Rugged, epic and breathtakingly surreal, Iceland's ethereal Jökulsárlón glacial lagoon covers nearly seven square miles along an outlet of Europe's largest glacier, Vatnajökull (also known as the Vatna Glacier). And it isn't the only thing here that's frozen. Standing on the edge of Iceland's deepest lake, I'm rooted to the spot in awe and see why this sprawling cinematic vista is as popular with filmmakers as it is tourists.
Jökulsárlón's most notable movie moment came during the famed car-chase-on-ice sequence in Die Another Day, but it actually made its screen debut some years earlier in another Bond classic, A View to a Kill, with a suave Roger Moore snowboarding down into the lagoon to escape his enemies with ease.
Continuing the posh-secret-agent theme, Angelina Jolie's Lara Croft could be seen navigating Jökulsárlón's icebergs with Daniel Craig (the current Bond) in Tomb Raider, while director Christopher Nolan later used this sublime, icy expanse as a brooding double for Tibet in Batman Begins.
But Jökulsárlón doesn't get to steal all the limelight. A short drive on Route 1 – an 832-mile ring road circumnavigating the whole country – with local adventure outfit Extreme Iceland, takes our small party to another spectacular glacier outlet in the Skaftafell national park.
Our guide drives us up and virtually onto the glacial tongue of Svínafellsjökull, so we're just steps from its strange, spiky terrain of windswept ice valleys, ridges and deep crevasses, stretching far into the mountainous horizon. But instead of merely marvelling at the frozen ravine ahead, we tool up with crampons and ice axes to penetrate further into the shimmering blue ice shelf.
Spiked boots make walking on the glacial ice slightly less alarming, and it isn't long before our group finds its stride, marching single file to the sound of crunching ice. But with twisting fissures, holes and sheer drops, sticking to a clear path is essential to avoid falling to an icy grave.
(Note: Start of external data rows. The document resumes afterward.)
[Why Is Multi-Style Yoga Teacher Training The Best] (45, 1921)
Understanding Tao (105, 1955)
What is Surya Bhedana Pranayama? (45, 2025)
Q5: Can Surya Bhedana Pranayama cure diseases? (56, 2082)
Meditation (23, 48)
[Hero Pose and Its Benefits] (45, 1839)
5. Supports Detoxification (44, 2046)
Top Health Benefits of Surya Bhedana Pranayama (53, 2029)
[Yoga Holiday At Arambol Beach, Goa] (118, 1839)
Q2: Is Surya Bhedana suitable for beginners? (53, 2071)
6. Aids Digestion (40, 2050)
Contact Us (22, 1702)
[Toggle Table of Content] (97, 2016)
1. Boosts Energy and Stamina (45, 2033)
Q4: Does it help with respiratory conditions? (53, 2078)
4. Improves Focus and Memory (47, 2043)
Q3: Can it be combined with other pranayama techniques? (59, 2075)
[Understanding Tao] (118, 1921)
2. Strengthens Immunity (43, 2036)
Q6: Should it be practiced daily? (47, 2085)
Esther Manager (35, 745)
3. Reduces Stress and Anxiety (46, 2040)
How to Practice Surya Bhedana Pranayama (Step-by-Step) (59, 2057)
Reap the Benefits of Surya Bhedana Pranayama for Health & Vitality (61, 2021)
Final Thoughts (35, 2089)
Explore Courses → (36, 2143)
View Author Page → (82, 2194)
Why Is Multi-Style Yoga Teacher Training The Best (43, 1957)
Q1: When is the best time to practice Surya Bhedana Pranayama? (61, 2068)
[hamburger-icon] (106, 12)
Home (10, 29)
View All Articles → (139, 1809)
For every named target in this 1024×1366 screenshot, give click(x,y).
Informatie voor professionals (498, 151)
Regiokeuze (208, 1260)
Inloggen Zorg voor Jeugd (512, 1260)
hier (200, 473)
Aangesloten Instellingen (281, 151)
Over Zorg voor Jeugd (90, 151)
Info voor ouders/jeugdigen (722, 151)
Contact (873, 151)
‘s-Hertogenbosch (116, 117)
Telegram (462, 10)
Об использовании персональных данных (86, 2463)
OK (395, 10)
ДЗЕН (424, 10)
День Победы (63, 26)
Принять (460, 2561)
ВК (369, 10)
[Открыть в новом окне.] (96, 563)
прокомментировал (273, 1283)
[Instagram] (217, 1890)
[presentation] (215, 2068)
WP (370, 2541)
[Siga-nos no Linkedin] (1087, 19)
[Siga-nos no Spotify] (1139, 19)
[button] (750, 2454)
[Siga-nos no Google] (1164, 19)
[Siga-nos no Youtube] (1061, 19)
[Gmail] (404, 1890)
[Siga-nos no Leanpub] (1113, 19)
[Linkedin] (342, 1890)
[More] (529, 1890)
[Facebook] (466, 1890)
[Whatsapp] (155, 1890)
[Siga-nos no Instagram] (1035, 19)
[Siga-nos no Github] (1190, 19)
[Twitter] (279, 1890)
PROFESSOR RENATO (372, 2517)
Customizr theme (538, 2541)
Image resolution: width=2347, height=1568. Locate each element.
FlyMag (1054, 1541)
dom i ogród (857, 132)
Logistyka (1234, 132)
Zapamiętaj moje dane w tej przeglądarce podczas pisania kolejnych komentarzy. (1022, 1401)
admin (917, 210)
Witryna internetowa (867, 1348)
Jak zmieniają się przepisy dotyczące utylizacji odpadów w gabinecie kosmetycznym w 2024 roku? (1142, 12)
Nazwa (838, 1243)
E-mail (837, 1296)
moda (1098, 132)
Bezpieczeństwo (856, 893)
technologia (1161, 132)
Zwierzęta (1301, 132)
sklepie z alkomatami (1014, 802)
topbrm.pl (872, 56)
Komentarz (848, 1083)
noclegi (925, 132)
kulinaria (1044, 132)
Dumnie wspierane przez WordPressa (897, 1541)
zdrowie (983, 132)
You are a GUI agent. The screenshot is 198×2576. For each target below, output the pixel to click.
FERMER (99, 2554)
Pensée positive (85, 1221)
Peril aside, each measured step on the waxy surface reveals mesmerising layers of colour, from turquoise, sapphire and aquamarine blues to waves of white, brown and black – the latter veins of volcanic ash trapped deep in the ice.
Our planned route meanders along a ridged and crooked ice spine, but we're soon faced with a towering and seemingly impenetrable glassy wall, stopping us in our tracks. It's a fitting time to hear how Svínafellsjökull is a regular star of swords-and-sex TV saga Game of Thrones, with film scouts choosing these frozen wastelands to conjure up the drama's hauntingly isolated land 'beyond the wall'.
With the land beyond this imposing ice wall probably more suited to the series' exiled Wildings, we about-turn and make our way back across the ice to more terra firma. After all, Iceland isn't short on other epic film locations.
In recent years, the country's ghostly glaciers, active volcanoes, thundering waterfalls and bizarre black-sand beaches have created the distinct dramatic realms of Prometheus, Oblivion and Thor: The Dark World – and will do so again this year for Darren Aronofsky's biblical epic Noah. But as impressive as Iceland appears on-screen, nothing beats experiencing its natural film sets for real.